String Interpolation

We start this session by learning how to construct nicely formatted strings with holes where we want to insert variables. The most convenient way to do this in python is by string interpolation. String interpolation uses codes starting with the % symbol as placeholders for inserting variables within the string. The codes that are most useful are:

  1. %s for strings
  2. %d for integers
  3. %f for floats

So for example, we can have this string:

In [1]: "%s took %d courses last year and had a %f GPA" % ('Tome', 4, 3.2)
Out[1]: 'Tome took 4 courses last year and had a 3.200000 GPA'

Note that the variables to be inserted into the string are given as a tuple following the % separator. However, the default formatting leaves something to be desired. For numbers, we can specify the minimum width, as well as the number of decimal places when the number is a float.

In [1]: '%4d' % 123
Out[1]: ' 123'

In [2]: '%4d' % 12345
Out[2]: '12345'

In [3]: '%5f' % 3.14
Out[3]: '3.140000'

In [4]: '%5.2f' % 3.14
Out[4]: ' 3.14'

Sometimes it is also convenient to pad strings or change alignment so rows line up nicely using the flags 0 (left pad with zeros), `` `` (left pad with space), - (left align) and + (add sign character).

In [1]: '%05d' % 23
Out[1]: '00023'

In [2]: '% 5d' % 23
Out[2]: '   23'

In [3]: '%-5d' % 23
Out[3]: '23   '

In [4]: '%+5d' % 23
Out[4]: '  +23'

Simple tables are often created using loops and string interpolation. For example, here is the code to print out the layout of a 96 well plate:

In [1]: for r in 'ABCDEF': print ' '.join(['%s%02d' % (r, c) for c in range(1, 13)])
   ...: 
A01 A02 A03 A04 A05 A06 A07 A08 A09 A10 A11 A12
B01 B02 B03 B04 B05 B06 B07 B08 B09 B10 B11 B12
C01 C02 C03 C04 C05 C06 C07 C08 C09 C10 C11 C12
D01 D02 D03 D04 D05 D06 D07 D08 D09 D10 D11 D12
E01 E02 E03 E04 E05 E06 E07 E08 E09 E10 E11 E12
F01 F02 F03 F04 F05 F06 F07 F08 F09 F10 F11 F12

The join method of a string joins together all the strings in a list, separated by the original string. In this case the original string is a space ' ', so all the strings in the list comprehension will be joined with spaces separating them before being printed. Take your time to deconstruct this short example - it pulls together many concepts - looping, list comprehension, string interpolation and the use of the string method join.

Mini-exercise

  1. Write a program that produces these 2 lines of output from range(1,11):
0001 0002 0003 0004 0005
6.00 7.00 8.00 9.00 10.00
  1. Write a program that starts with range(1, 6) and ends up with this string ‘1-one-thousand-2-one-thousand-3-one-thousand-4-one-thousand-5’, using a list comprehension, the str() function and a string join.
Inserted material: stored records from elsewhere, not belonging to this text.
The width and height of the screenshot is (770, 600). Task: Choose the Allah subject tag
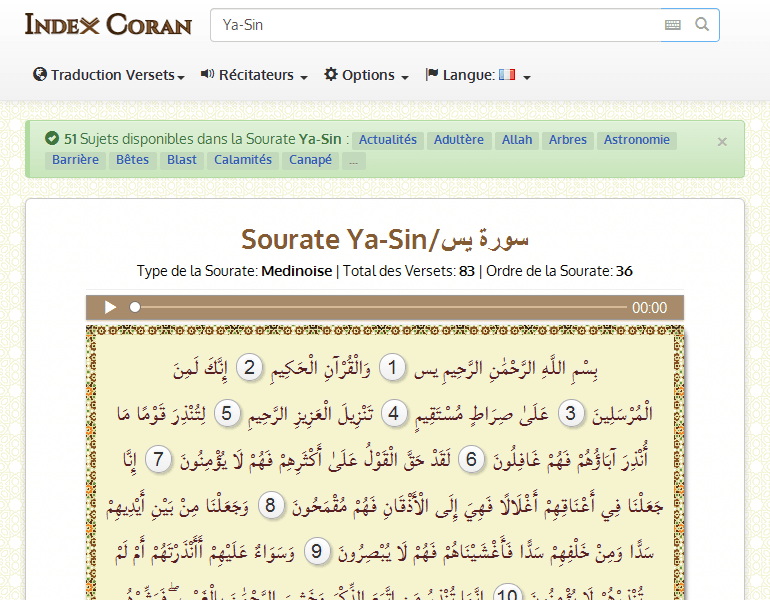coord(517,140)
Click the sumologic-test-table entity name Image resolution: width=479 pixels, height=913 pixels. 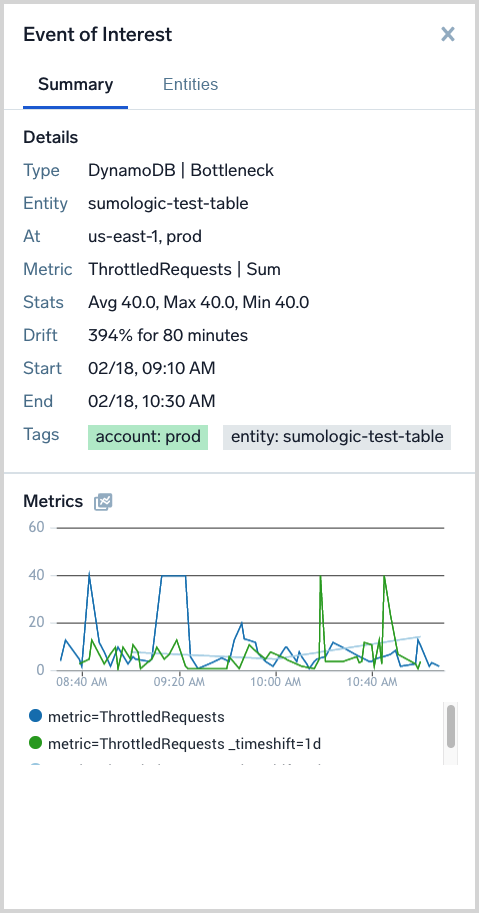[x=168, y=203]
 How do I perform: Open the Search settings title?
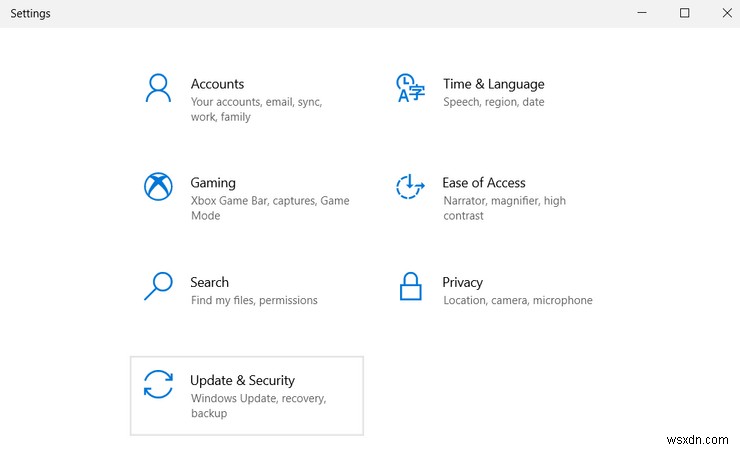point(209,282)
Reading from and writing to files

We open files using the built-in open function. We need to tell the function if the file is to be used for reading, writing or appending with the r, w and a flags. When a file is opened for reading (the default), its contents cannot be altered. When a file is open for writing, if there is an existing file with the same name, its contents are deleted and you can write new content to the file. Opening for appending does not delete pre-existing file contents, but allows addition of new content appended to the existing contents. If you work with files from different operating systems, an additional useful flag is U for universal that handles differences between how Unix, Macs and Windows systems deal with line endings. All the following do the same thing - open the file sequnce1.txt in the examples directory for reading. The last version is the most robust, and will work regardless of whether sequnce1.txt was created on a Unix, Mac or Windows system, while the others only work if the file was created on the same platform as you are currently using.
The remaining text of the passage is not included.